Да, «качало» предельно. За XXI — бурный XXII съезд, когда Хрущева занесло, и он, оторвавшись от текста доклада, рассказывал о таких преступлениях Сталина, вскрывал такие нарывы и обнажал такие язвы, что все даже не появилось в печати — побоялись. «Мы-то с вами это знаем, профессор, но им этого знать не нужно», — как скажет Женя Кисточкин, мой персонаж из пьесы Аксенова, в своем гнусном воображении объявивший себя Руководителем Энского измерения. Десталинизация и неореализм… Как говорилось в одном анекдоте: «Вы никогда не колебались в убеждениях? — Колебался, но вместе с линией партии». К линии «Современника», к его репертуарной политике это отнести нельзя, но в какой-то степени и мы «колебались», вынуждены были «колебаться», точнее, нас «колебали». Мы сопротивлялись, как могли. Сыграли после «Вечно живых» комедию чешского драматурга Блажека «Третье желание». Смешную пьесу «антимещанского направления» пробили под перевод Михалкова. Голь на выдумки хитра. Спустя много лет «Современник» поставил «Балалайкина и К°» по Салтыкову-Щедрину — тоже под Михалкова, который сделал инсценировку «непроходимого» романа Михаила Евграфовича. Неореализм был основным стилем, манерой игры, принятой в «Современнике». Когда театр уходил в жанр комедии, возникали некоторые стилистические и эстетические отклонения, как в «Третьем желании» и особенно в «Голом короле». Но что было характерно для всех спектаклей Ефремова — это обязательная декларативность, которая именовалась гражданской позицией. В лексиконе театра слово это стояло на первом месте, и временами ухо уставало от сочетания звуков: «гражданская позиция», «гражданственность», «гражданин», «по-граждански», «не гражданственно»… Ох! Хотелось подчас завопить:
Граждане, послушайте меня! Гоп со смыком — это буду я. Ремеслом я выбрал кражу, Из тюрьмы я не вылажу, Управдом скучает без меня.
##############################
ЧТО СДЕЛАТЬ:
• 1. Почему, согласно отрывку о «Современнике», рассказчику подчас хотелось завопить? Ответьте в одном–трёх предложениях.
• 2. Какой стиль, по словам отрывка о «Современнике», был основным в этом театре?

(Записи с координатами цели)
##############################
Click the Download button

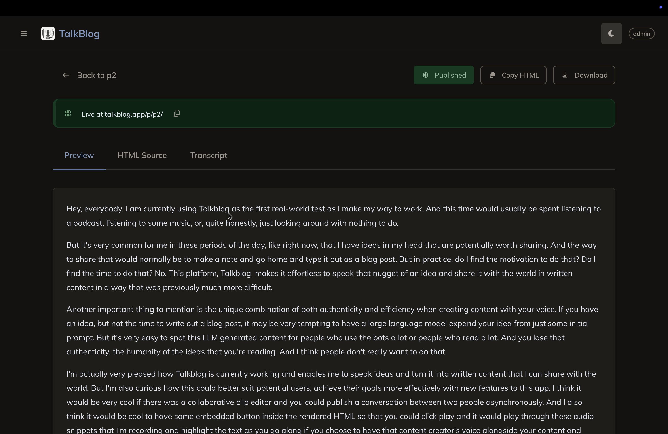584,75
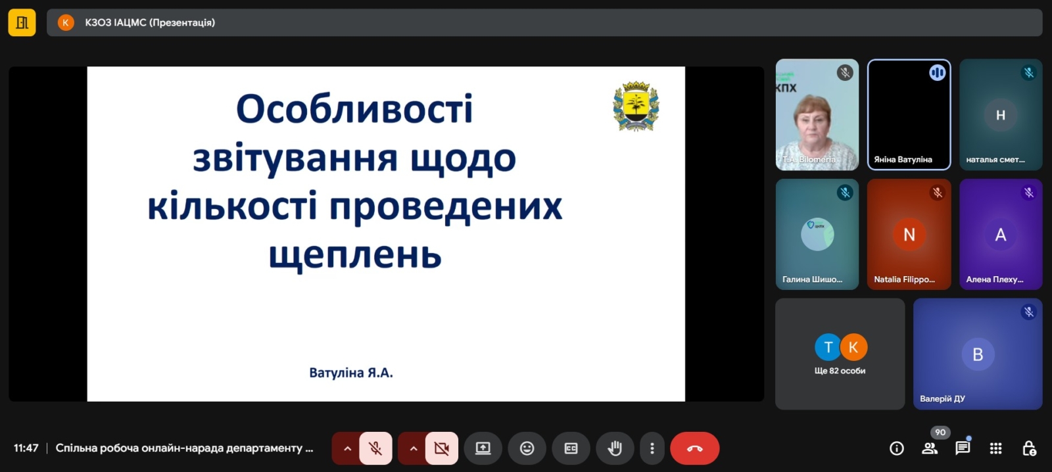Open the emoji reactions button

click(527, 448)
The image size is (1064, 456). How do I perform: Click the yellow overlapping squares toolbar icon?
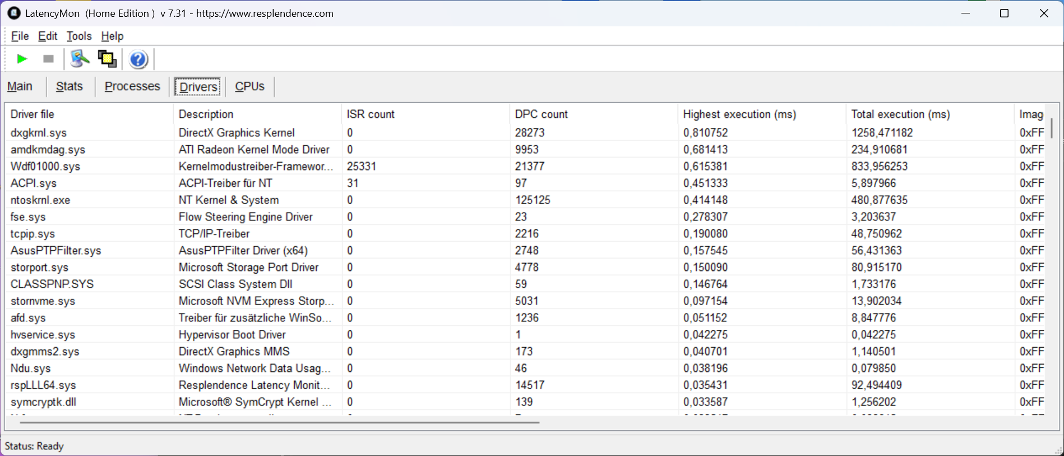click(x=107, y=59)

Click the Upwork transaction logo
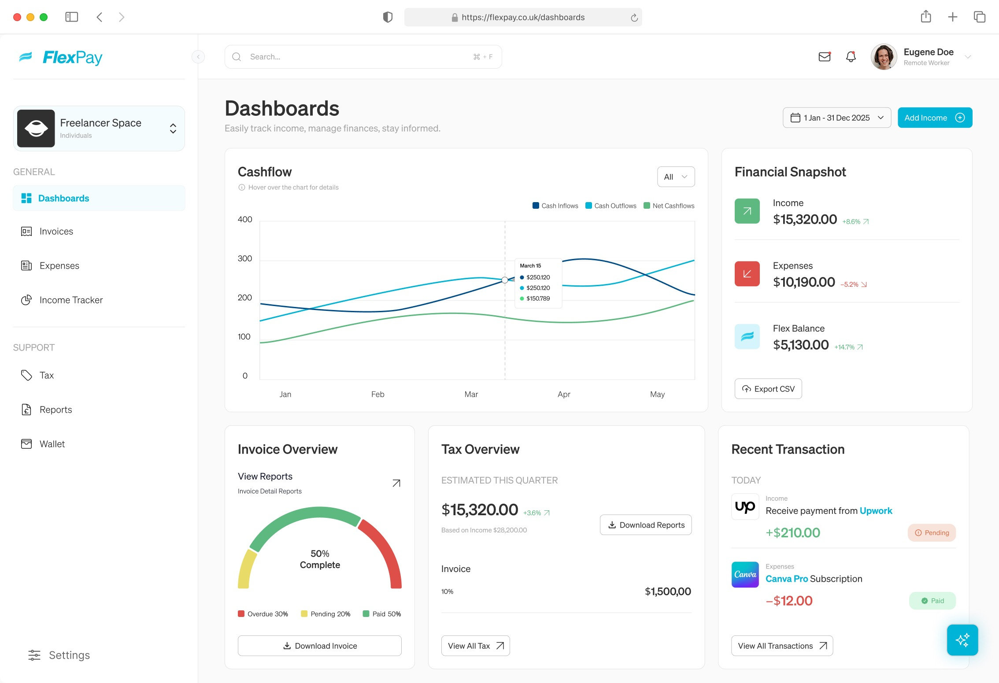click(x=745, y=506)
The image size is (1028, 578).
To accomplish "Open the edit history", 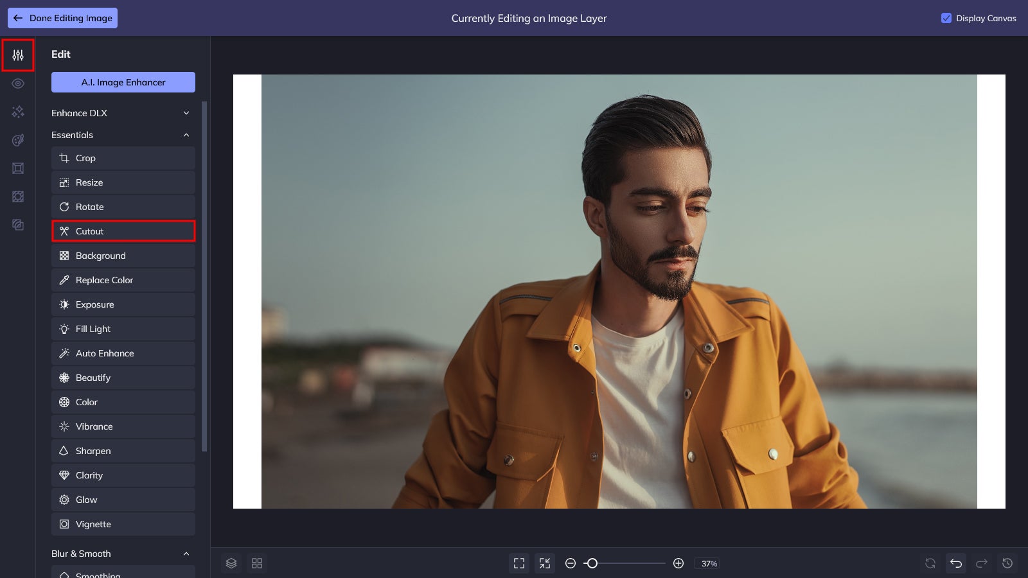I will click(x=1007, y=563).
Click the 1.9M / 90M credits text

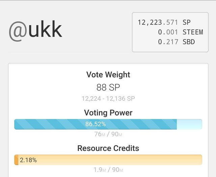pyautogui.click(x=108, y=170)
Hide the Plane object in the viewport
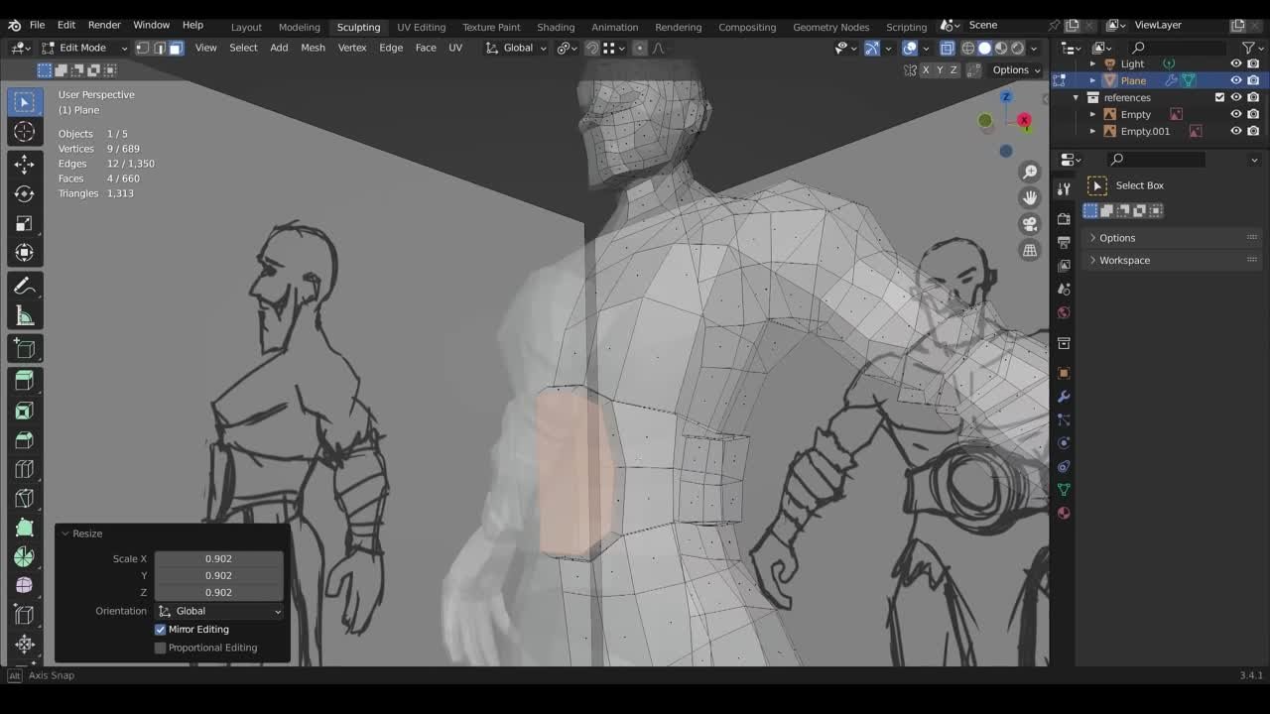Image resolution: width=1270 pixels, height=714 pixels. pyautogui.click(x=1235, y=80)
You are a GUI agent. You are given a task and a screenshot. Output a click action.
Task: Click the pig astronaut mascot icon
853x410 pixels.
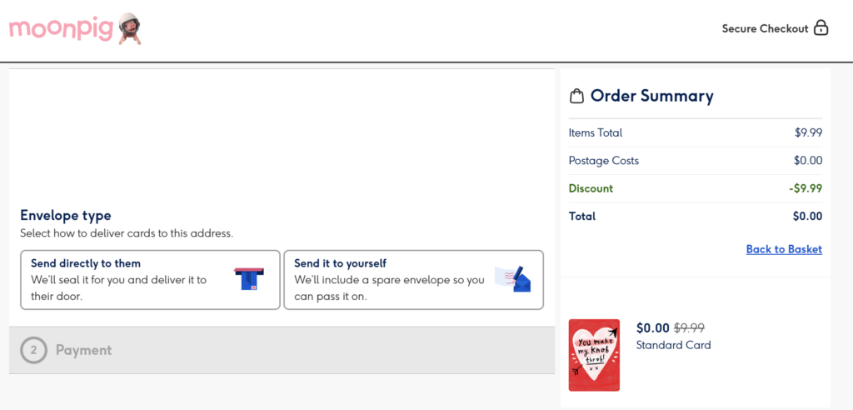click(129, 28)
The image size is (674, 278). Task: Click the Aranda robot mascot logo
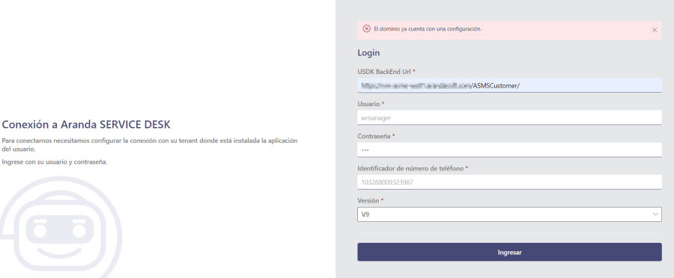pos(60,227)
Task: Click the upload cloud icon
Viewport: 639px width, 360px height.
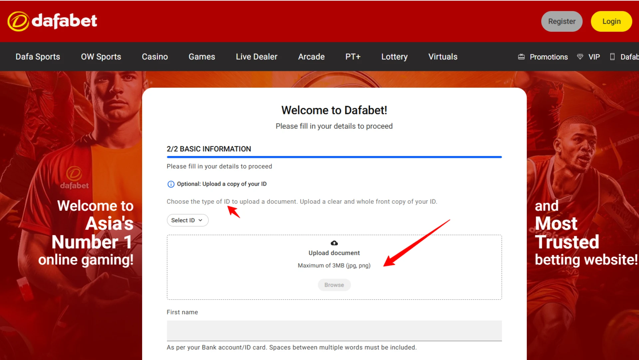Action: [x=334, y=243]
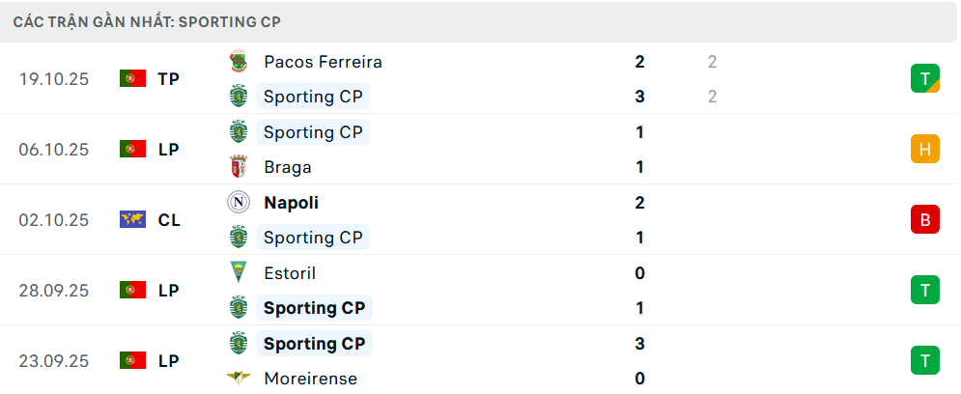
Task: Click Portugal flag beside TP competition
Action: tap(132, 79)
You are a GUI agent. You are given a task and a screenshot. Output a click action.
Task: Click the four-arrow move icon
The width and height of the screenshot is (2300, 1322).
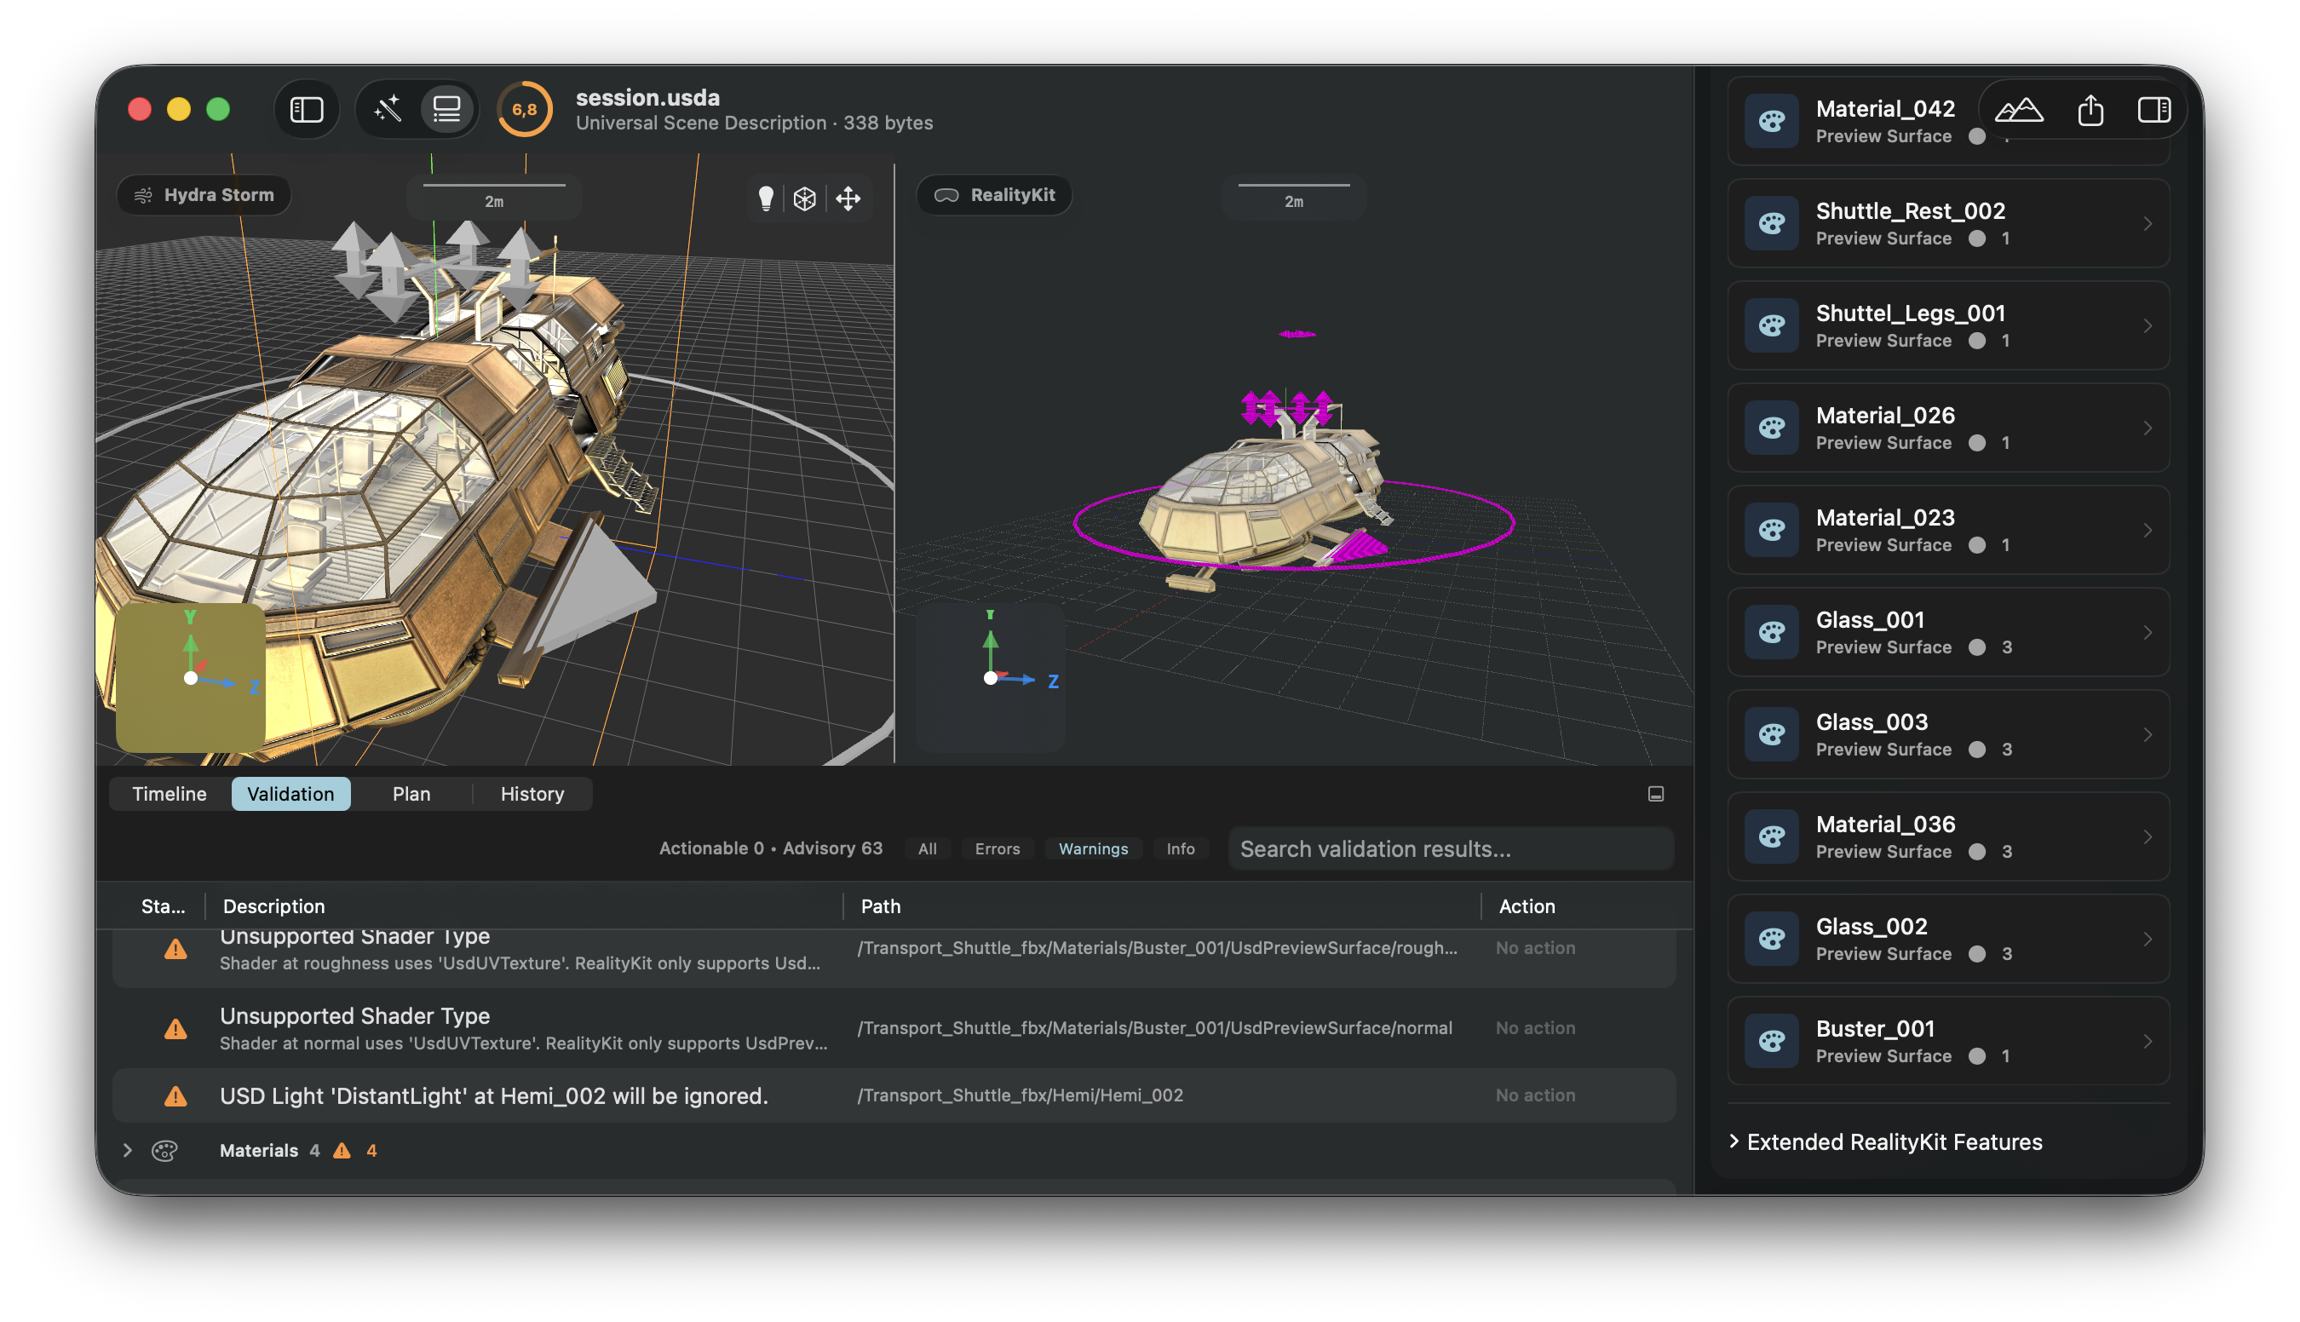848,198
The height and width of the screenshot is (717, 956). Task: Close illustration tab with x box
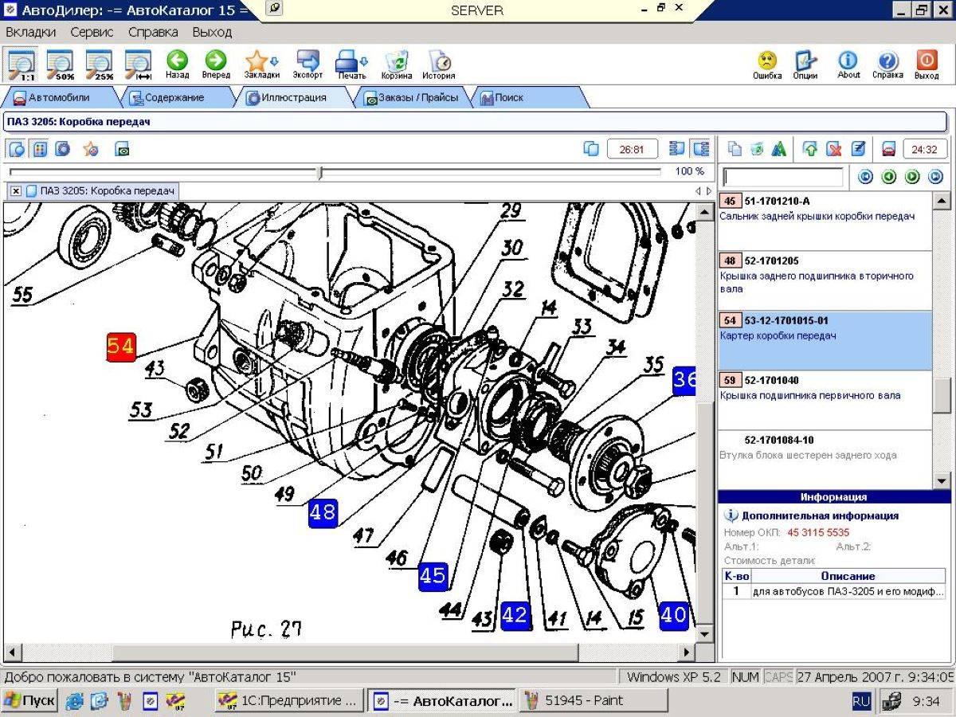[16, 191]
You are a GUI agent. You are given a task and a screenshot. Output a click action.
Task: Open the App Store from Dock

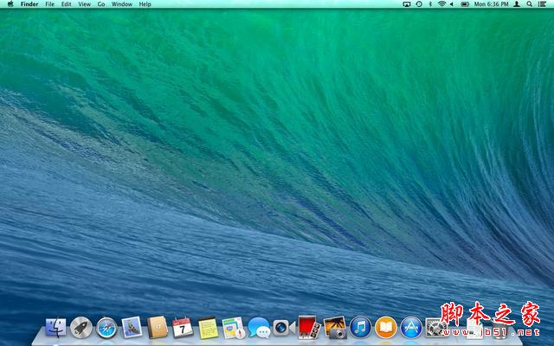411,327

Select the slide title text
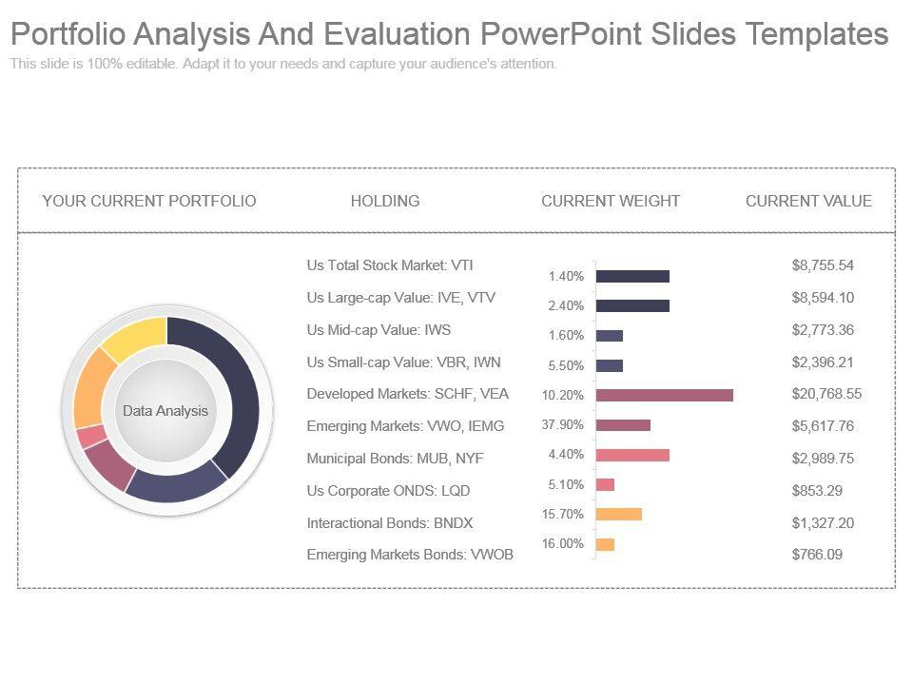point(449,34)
##############################
РЕШЁННЫЕ ЗАДАЧИ:
• 1. В лексиконе театра на первом месте стояло слово «гражданская позиция». От постоянного повторения «гражданственность», «гражданин», «по-граждански», «не гражданственно» ухо временами уставало.

• 2. Неореализм.